**Task input:**
********
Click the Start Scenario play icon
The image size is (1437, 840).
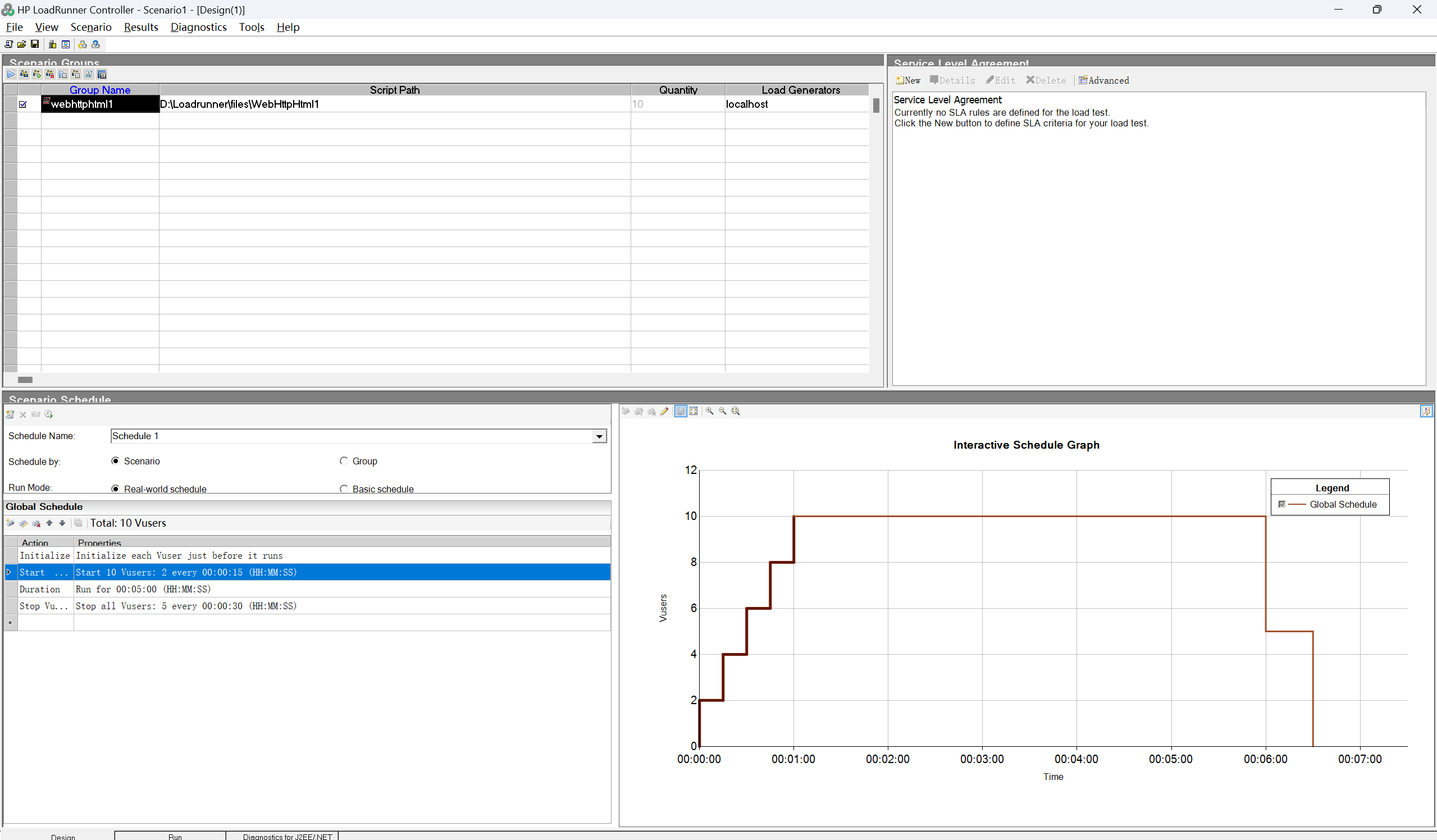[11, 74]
********
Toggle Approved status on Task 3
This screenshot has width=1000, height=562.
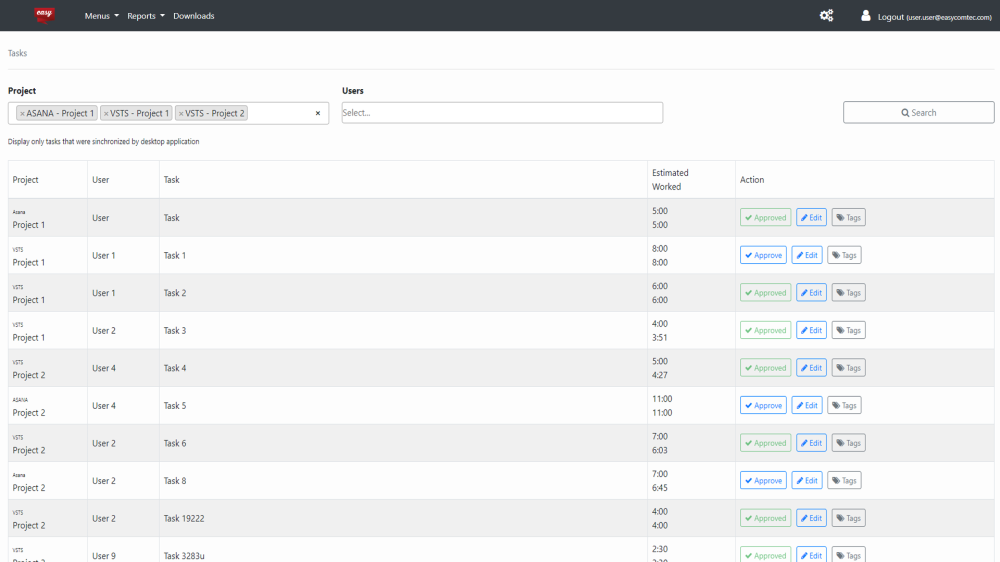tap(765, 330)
********
Transcribe the data word for word, from the line with "Toggle Approved status on Task 3" up to and including the line with "tap(765, 330)", and leave out the pictures.

**Final result:**
Toggle Approved status on Task 3
This screenshot has width=1000, height=562.
tap(765, 330)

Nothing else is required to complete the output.